8. Not running VACUUM - PostgreSQL won't use indexes, or won't optimize
correctly unless the record count and dispersion estimates are up-to-date.
People have reported problems with running vacuum while under heavy load. We
haven't seen it, but we run vacuum each night at 4:05 a.m.
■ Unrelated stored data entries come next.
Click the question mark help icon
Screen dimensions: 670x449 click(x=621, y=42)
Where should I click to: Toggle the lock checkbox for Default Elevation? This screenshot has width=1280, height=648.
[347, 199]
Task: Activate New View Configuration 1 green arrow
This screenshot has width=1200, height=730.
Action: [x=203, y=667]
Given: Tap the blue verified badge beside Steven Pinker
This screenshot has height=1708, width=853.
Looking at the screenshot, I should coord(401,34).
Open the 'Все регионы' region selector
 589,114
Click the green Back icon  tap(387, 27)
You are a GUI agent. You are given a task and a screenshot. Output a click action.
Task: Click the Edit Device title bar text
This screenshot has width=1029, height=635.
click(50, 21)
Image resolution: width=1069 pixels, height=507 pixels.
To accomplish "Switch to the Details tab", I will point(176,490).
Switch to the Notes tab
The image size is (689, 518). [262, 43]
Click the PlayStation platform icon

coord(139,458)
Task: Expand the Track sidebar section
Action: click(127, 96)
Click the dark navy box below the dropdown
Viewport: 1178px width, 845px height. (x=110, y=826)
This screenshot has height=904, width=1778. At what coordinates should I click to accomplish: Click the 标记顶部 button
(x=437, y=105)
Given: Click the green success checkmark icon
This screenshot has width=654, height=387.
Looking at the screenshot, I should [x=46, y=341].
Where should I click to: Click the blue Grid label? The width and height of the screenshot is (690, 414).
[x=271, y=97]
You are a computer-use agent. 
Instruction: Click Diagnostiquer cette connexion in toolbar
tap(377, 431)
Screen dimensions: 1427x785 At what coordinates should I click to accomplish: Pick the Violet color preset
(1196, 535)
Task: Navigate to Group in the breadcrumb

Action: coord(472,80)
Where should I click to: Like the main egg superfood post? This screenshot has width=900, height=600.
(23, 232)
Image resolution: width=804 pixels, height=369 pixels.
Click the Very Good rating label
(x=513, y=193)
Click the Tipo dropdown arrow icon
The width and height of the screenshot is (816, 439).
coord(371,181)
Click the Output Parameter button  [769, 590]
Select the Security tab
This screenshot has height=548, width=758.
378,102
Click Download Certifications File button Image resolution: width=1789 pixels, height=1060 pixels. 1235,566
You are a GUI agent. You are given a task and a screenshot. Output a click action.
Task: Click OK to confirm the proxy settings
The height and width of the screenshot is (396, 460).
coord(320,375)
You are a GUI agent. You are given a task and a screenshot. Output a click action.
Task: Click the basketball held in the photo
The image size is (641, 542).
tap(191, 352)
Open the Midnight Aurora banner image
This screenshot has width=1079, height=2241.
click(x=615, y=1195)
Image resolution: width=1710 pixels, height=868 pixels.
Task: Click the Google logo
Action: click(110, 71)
However, if you
perform a LARGE number of INSERTS/UPDATES, it is better for you to do the
following:

DROP INDEX index_on_heavilty_used_table;
VACUUM ANALYZE;
CREATE INDEX index_on_heavily_used_table;

Because VACUUM will sit there, and, row by row, essentially "defragment"
your indexes, which can take damn near forever for any number of updates or
deletes greater than, say, 30,000 rows.

[Snip]

-----Original Message-----
From: Bruce Momjian [mailto:pgman@candle.pha.pa.us]
Sent: Thursday, January 06, 2000 10:14 AM
To: Dustin Sallings
Cc: The Hermit Hacker; pgsql-general@hub.org
Subject: Re: [GENERAL] Benchmarks


>     Untrue, vacuum is *extremely* important for updating statistics.
> If you have a lot of data in a table, and you have never vacuumed, you
> might as well not have any indices.  It'd be nice if you could seperate
> the stat update from the storage reclaim.  Actually, it'd be nice if you
> could reuse storage, so that an actual vacuum wouldn't be necessary unless
> you just wanted to free up disk space you might end up using again anyway.
>
>     The vacuum also doesn't seem to be very efficient.  In one of my
> databases, a vacuum could take in excess of 24 hours, while I've written a
> small SQL script that does a select rename and a insert into select from
> that will do the same job in about ten minutes.  This is a database that
> cannot lock for more than a few minutes.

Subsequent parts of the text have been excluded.